I just got a Wildcat trail 50" with hardtop and rollbar. I'll be riding bull gap Mio area. Question I have is are we required to wear helmets on public state/federal Orv trails. I looked at DNR website and couldn't find a clear definition. Thanks in advance


----------



## Buddwiser

fishunter9160 said:


> I just got a Wildcat trail 50" with hardtop and rollbar. I'll be riding bull gap Mio area. Question I have is are we required to wear helmets on public state/federal Orv trails. I looked at DNR website and couldn't find a clear definition. Thanks in advance


If the roll bar is DOT approved (should be a sticker on the machine somewhere) then no, you do not need a helmet. If in doubt about the roll bar, contact Arctic Cat. If you aren't planning on wearing one, why not? The trails aren't limited to one way traffic and the possibility of a head on collision with another machine or the tree that jumps out in front of you exists. Some where in this site is a pic of a drivers head who had a collision of some sort without a helmet. I think it was Marine2006 last summer but not sure Ain't pretty.


----------



## fishunter9160

I just want to be informed about the laws. I ride my motorcycle on the street with no helmet. Maybe I'll wear one, maybe not. It's nice to know what choices are available.


----------



## Buddwiser

fishunter9160 said:


> I just want to be informed about the laws. I ride my motorcycle on the street with no helmet. Maybe I'll wear one, maybe not. It's nice to know what choices are available.
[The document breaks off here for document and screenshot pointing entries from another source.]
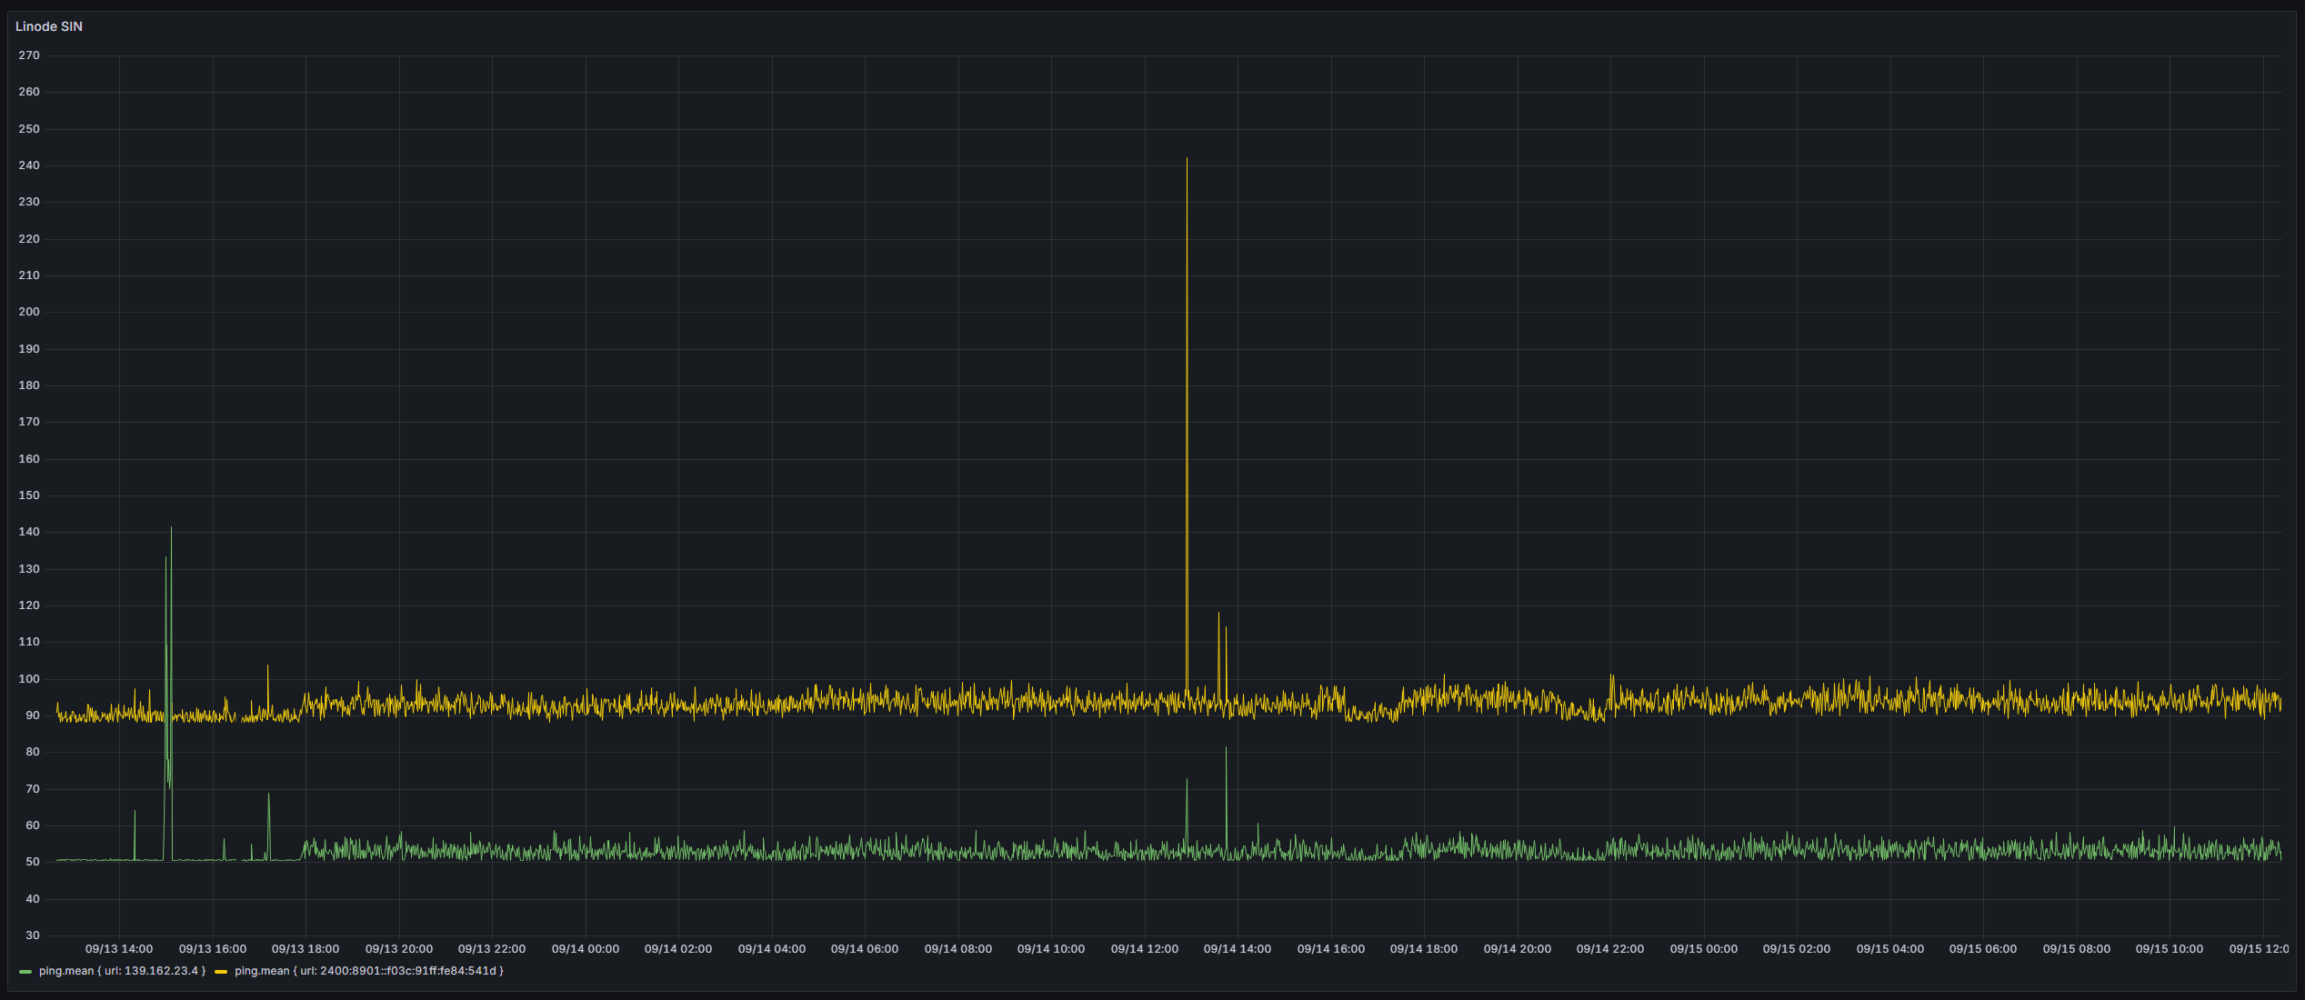Click the 09/14 12:00 time axis label
This screenshot has width=2305, height=1000.
click(x=1144, y=949)
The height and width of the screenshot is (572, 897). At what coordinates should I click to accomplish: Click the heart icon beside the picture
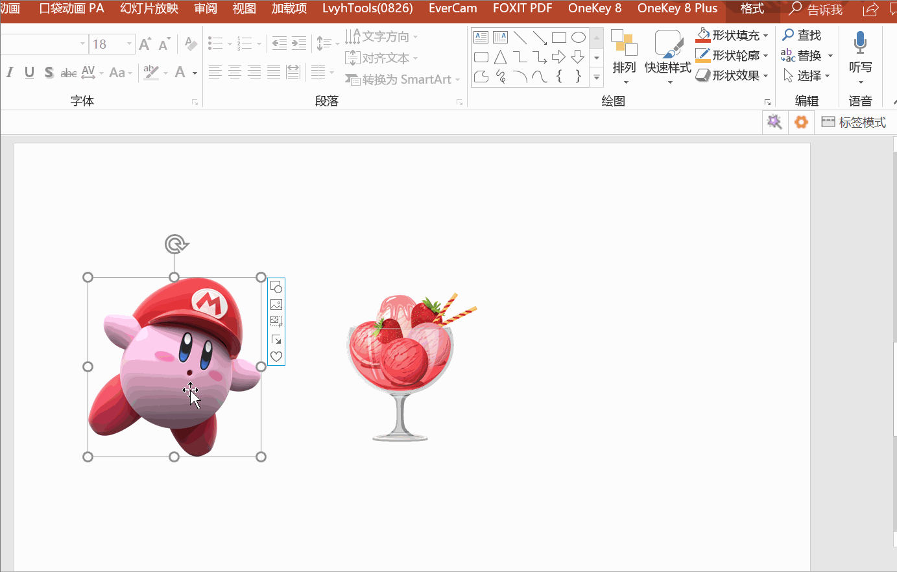276,357
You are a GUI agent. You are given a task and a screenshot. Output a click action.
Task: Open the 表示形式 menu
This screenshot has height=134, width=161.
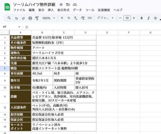[x=63, y=10]
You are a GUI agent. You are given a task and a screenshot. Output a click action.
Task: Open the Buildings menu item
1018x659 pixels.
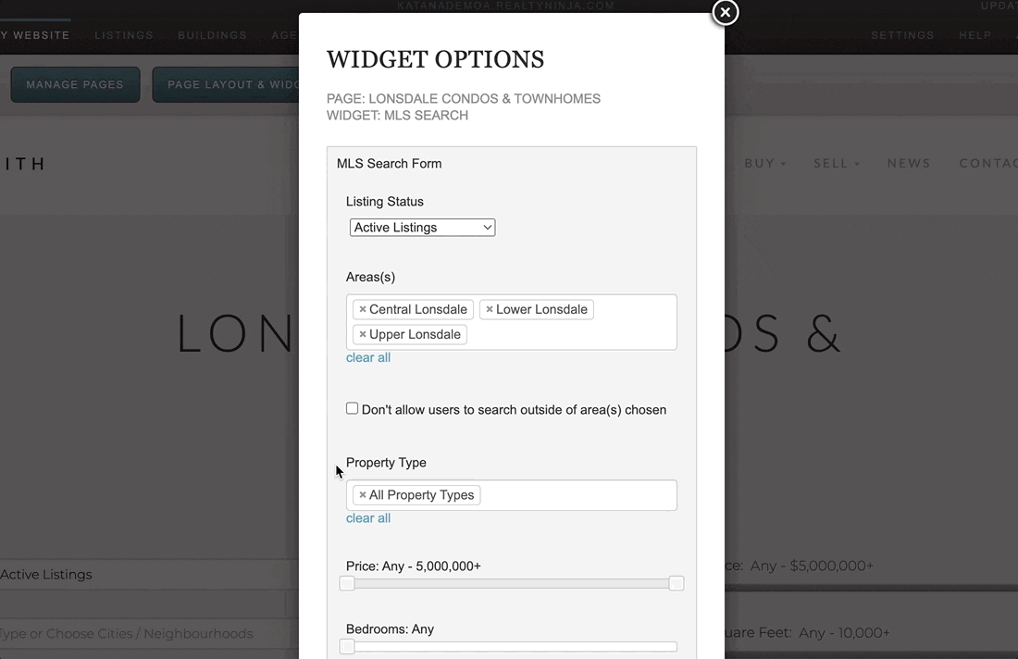tap(213, 35)
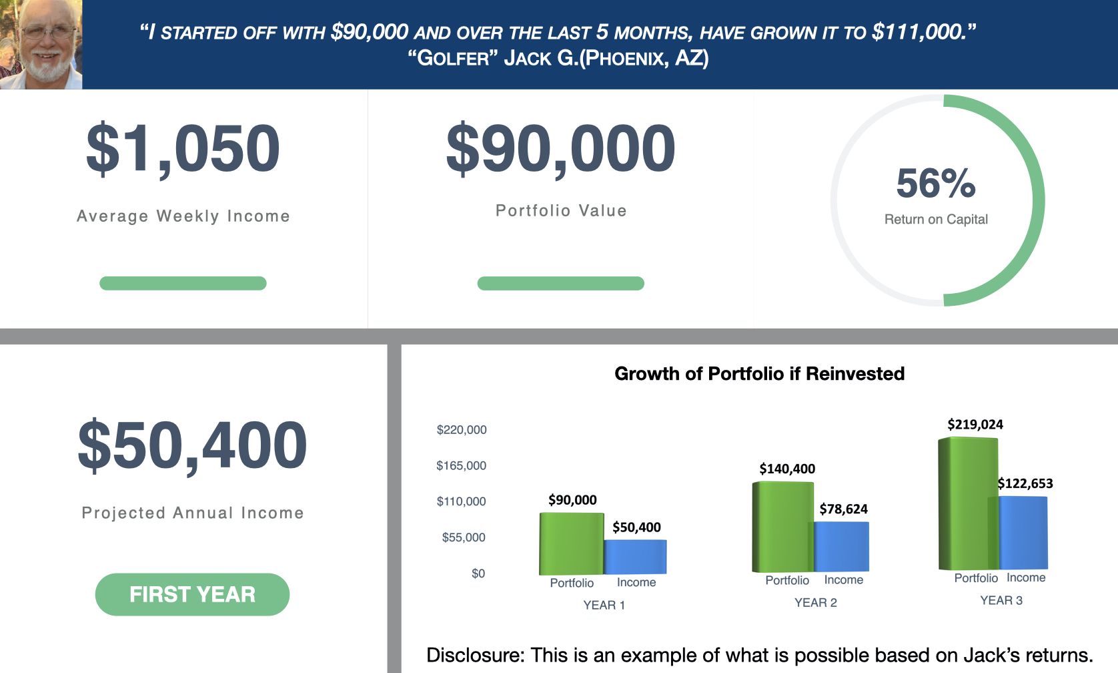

One thing you should know also is if your AC doesn't have a windshield either full or half, by law you must wear goggles.


----------



## MossyHorns

Buddwiser said:


> One thing you should know also is if your AC doesn't have a windshield either full or half, by law you must wear goggles.


You don't have to wear goggles. You can wear safety glasses, but they are useless when it's dusty out. I have seen guys using those motorcycle sunglasses that have the foam on them, but I am not sure how good they work at keeping the dust out of your eyes.


----------



## Buddwiser

To clarify what is needed in regards to helmets and goggles, please go to page 28 of the link. 
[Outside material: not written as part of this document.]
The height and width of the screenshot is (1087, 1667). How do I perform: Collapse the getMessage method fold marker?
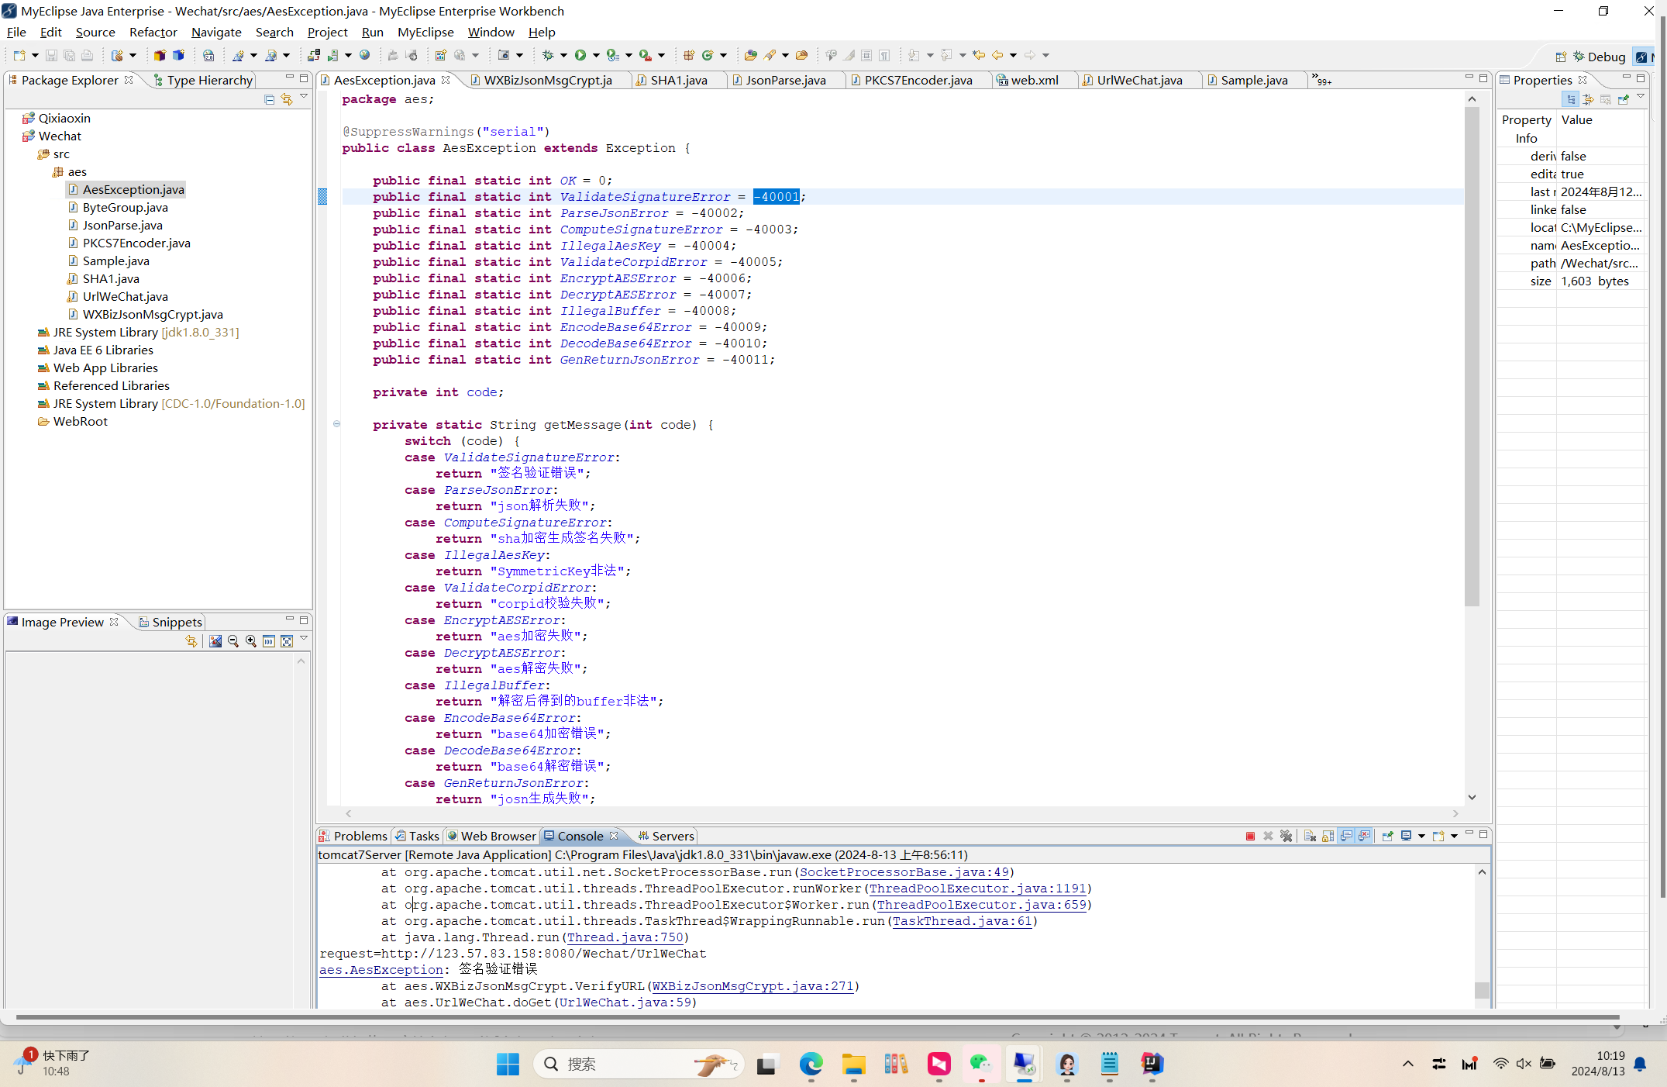[x=336, y=424]
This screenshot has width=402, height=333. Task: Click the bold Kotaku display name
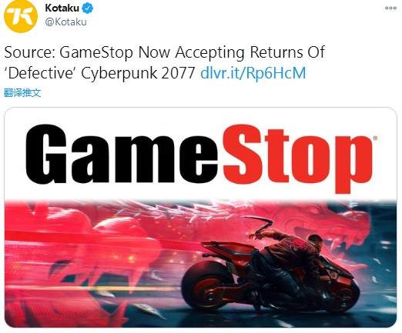pos(62,8)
https://www.offroad-ed.com/assets/pdf/handbook/mi_handbook_entire.pdf


----------



## sullyxlh

Buddwiser said:


> ..then no, you do not need a helmet...


Lol anyone who has ever smashed their noggin against the rollcage will argue that....


----------



## fishunter9160

Buddwiser said:


> To clarify what is needed in regards to helmets and goggles, please go to page 28 of the link.
> 
> https://www.offroad-ed.com/assets/pdf/handbook/mi_handbook_entire.pdf


Thanks for the link Bud


----------



## Buddwiser

sullyxlh said:


> Lol anyone who has ever smashed their noggin against the rollcage will argue that....
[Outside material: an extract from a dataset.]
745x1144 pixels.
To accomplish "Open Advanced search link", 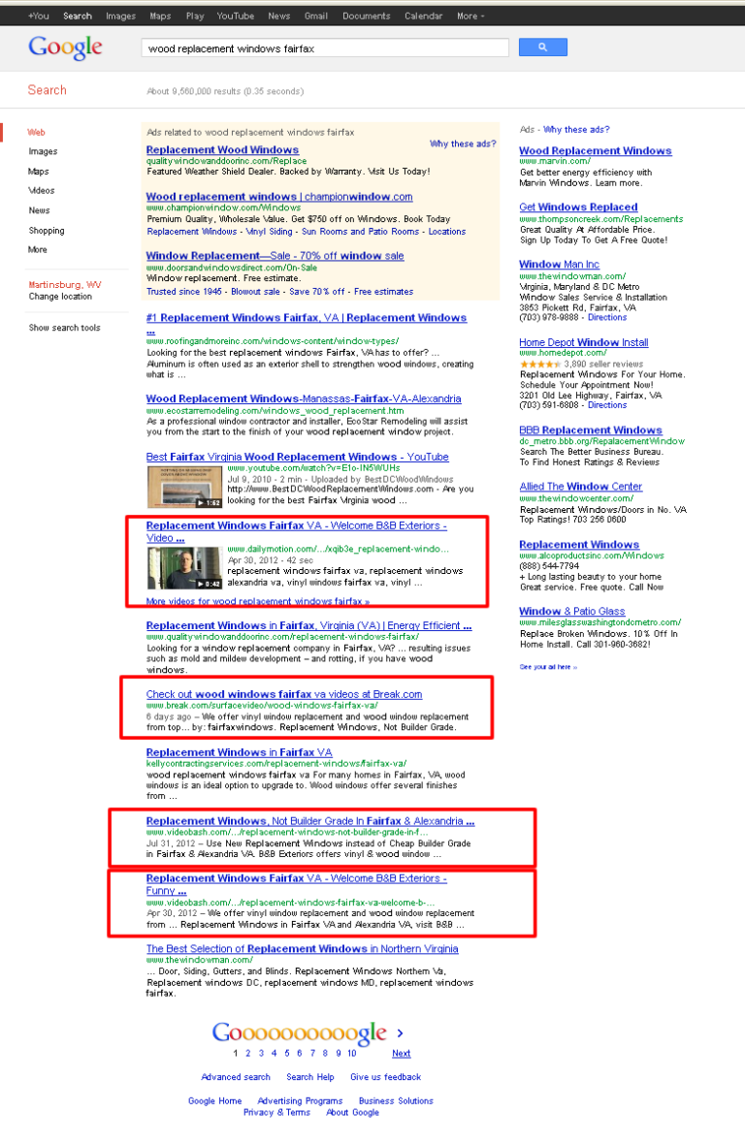I will pos(236,1077).
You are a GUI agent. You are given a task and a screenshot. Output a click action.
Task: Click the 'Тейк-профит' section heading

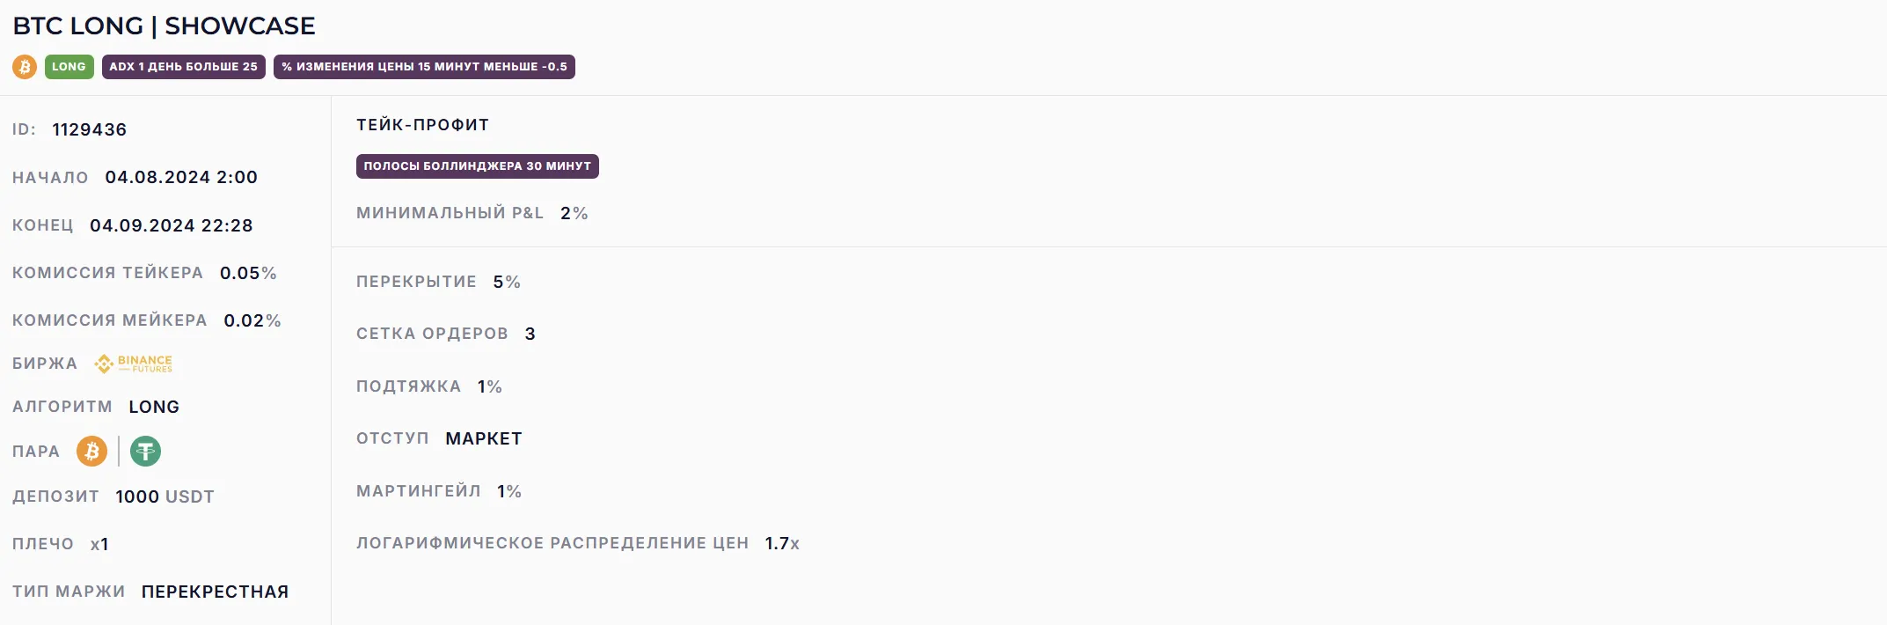coord(422,125)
I know....wish I could find the picture of the poster I mentioned in post #2. He REALLY smashed his noggin.



fishunter9160 said:


> Thanks for the link Bud


You're very welcome. I hope it helps.


----------



## tgafish

Buddwiser said:


> I know....wish I could find the picture of the poster I mentioned in post #2. He REALLY smashed his noggin


Helmet law in Ontario saved my life 6 years ago. Coming around a long corner doing about 30 in a Polaris 900 ranger when the back tire blew. swerved once to the left, snapped back to the right and rolled. Threw me out the top of the cage about 10 feet and my helmet smashed into a 2 foot diameter stone. Bitched and moaned the days before that about having to wear a stupid helmet in a damn "car". Lord wanted me around a little longer I guess.


----------